Records from a collection:
********************

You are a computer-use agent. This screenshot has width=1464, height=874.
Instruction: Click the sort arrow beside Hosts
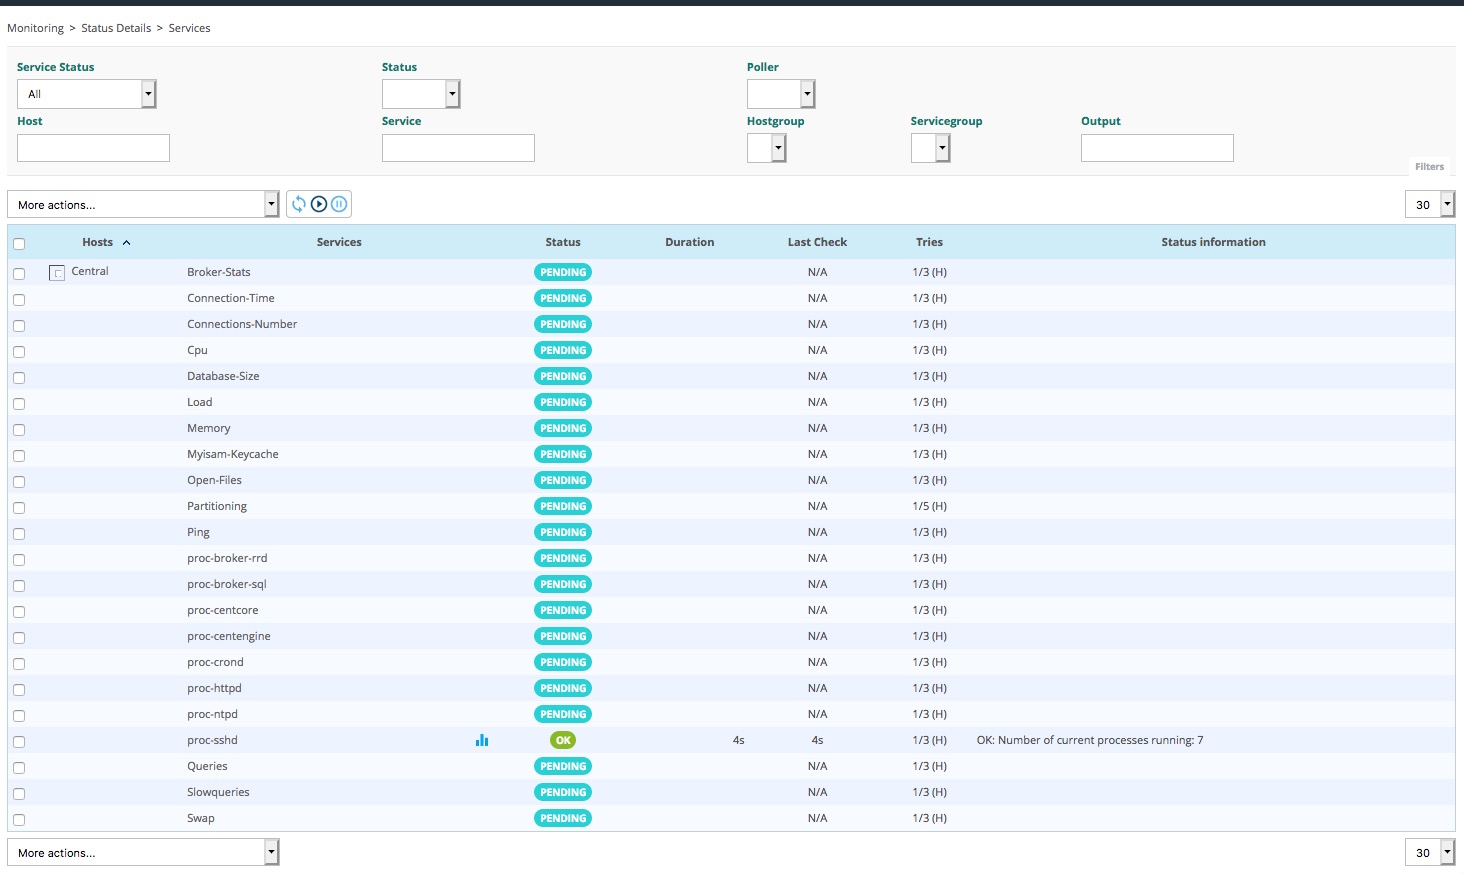pyautogui.click(x=127, y=243)

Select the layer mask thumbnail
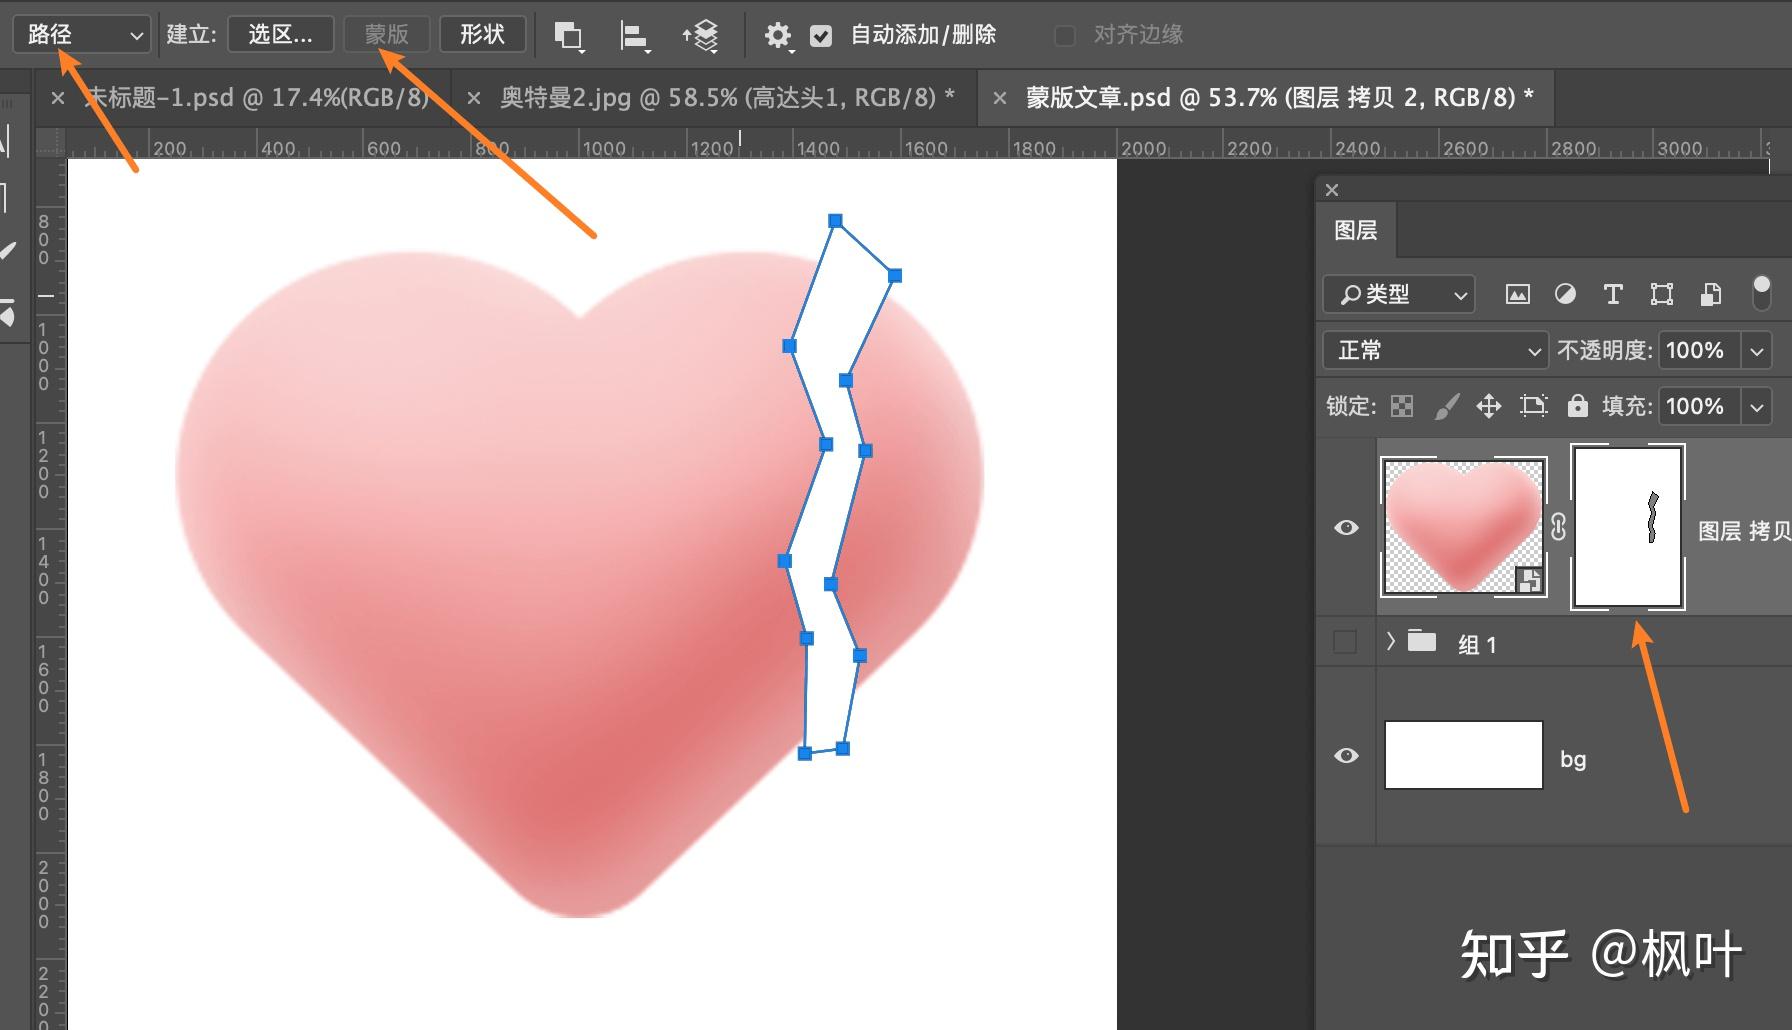1628,527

********************

◆ What you need to do: Could you convert these lines into a JSON list of strings, one string per line, leaving out blank lines and the pictures?

◆ Response to this exercise:
[
  "You are a computer-use agent. This screenshot has width=1464, height=874.",
  "Instruction: Click the sort arrow beside Hosts",
  "pyautogui.click(x=127, y=243)",
  "Select the layer mask thumbnail",
  "1628,527"
]